1 The abilities of a series of saturated N-acyl ethanolamines and related compounds to affect the ability of anandamide (AEA) to produce a Ca2+ influx into human embryonic kidney cells expressing the human vanilloid receptor (hVR1-HEK293 cells) has been investigated. 2 The C3:0, C4:0, C6:0 and C10:0 ethanolamides neither affected basal Ca2+-influx, nor the influx in response to a submaximal concentration of AEA (1 muM). In contrast, the C12:0, C17:0, C18:0 ethanolamides and the monounsaturated compound oleoylethanolamide (C18:1) greatly potentiated the response to AEA. Palmitoylethanolamide (C16:0) produced both a response per se and an augmentation of the response to AEA. 3 Lauroylethanolamide (C12:0) produced a leftward shift in the dose-response curve for AEA. EC50 values for AEA to produce Ca2+ influx into hVR1-HEK293 cells were 1.8, 1.5, 1.1 and 0.22 muM in the presence of 0, 1, 3 and 10 muM lauroylethanolamide, respectively.

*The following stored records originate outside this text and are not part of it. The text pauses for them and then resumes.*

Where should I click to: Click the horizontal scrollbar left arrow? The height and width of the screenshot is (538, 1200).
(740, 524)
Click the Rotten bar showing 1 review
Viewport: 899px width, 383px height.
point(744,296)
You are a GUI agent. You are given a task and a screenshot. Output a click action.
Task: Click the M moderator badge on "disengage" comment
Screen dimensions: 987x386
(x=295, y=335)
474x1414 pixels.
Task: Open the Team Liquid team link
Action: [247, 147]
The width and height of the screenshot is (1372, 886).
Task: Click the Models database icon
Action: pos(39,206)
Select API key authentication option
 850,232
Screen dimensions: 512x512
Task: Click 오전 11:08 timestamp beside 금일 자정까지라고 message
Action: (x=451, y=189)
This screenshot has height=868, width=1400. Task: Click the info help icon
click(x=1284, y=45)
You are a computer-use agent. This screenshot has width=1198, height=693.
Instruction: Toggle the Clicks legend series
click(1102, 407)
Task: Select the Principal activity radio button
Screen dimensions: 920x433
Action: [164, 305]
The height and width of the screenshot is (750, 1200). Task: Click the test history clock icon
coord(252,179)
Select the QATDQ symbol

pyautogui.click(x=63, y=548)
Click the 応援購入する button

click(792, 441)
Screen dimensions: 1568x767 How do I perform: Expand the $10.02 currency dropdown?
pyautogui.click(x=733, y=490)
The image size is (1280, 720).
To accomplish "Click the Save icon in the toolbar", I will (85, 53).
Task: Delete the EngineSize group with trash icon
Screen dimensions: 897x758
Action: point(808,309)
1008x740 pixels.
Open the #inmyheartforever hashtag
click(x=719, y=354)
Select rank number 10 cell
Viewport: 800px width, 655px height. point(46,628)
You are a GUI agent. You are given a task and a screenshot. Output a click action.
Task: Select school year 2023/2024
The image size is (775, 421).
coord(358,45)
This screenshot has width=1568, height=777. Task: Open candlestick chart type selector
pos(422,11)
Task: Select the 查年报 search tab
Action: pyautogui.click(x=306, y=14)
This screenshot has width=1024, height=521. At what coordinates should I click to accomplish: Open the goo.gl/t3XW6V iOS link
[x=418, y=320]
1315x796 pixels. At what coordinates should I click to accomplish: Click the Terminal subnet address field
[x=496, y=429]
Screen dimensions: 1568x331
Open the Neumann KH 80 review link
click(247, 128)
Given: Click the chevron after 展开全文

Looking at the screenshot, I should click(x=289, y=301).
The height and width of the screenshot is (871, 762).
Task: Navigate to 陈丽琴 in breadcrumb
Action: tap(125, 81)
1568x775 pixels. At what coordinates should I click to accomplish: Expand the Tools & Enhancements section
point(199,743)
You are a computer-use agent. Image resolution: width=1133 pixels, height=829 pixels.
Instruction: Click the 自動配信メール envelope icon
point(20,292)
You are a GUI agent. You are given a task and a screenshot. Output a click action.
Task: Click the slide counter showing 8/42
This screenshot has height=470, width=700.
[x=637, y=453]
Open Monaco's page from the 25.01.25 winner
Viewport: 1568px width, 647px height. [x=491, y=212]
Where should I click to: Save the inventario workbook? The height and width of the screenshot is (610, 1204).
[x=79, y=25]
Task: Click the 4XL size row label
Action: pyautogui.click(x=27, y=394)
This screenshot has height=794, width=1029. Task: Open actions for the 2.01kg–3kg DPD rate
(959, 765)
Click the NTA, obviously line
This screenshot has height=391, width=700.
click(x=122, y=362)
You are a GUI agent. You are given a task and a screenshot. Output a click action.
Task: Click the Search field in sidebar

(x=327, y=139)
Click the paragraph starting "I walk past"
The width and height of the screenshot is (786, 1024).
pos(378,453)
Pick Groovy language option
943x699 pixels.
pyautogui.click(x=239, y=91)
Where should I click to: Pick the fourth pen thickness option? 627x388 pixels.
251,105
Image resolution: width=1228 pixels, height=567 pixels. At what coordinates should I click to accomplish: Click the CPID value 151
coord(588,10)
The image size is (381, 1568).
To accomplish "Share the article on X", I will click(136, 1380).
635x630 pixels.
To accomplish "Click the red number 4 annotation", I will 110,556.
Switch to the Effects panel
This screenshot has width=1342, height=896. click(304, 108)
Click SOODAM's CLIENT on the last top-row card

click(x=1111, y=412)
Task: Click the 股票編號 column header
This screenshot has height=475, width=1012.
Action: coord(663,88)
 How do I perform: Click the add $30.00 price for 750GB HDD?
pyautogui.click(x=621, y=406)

Lauroylethanolamide did not affect the dose-response curves to capsaicin. 4 Palmitoylethylamide was synthesized and found to be a mixed-type inhibitor (K-i(slope) 4.1 muM, K-i(intercept) 66 muM) of [H-3]-AEA metabolism by rat brain membranes. 5 The -amide, -ethylamide, -isopropylamide, -butylamide, -cyclohexamide and -trifluoromethyl ketone analogues of palmitoylethanolamide had little or no effect on the Ca2+ influx response to 1 muM AEA. 6 There was no obvious relation between the abilities of the compounds to enhance the Ca2+-influx response to 1 muM EA into hVR1-HEK293 cells and to prevent the hydrolysis of AEA by rat brain membranes. 7 It is concluded that although palmitoylethanolamide has entourage-like effects at VR1 receptors expressed on hVR1-HEK293 cells, other N-acyl ethanolamines have even more dramatic potentiating effects. It is possible that they may play an important role under conditions where their synthesis is increased, such as in severe inflammation.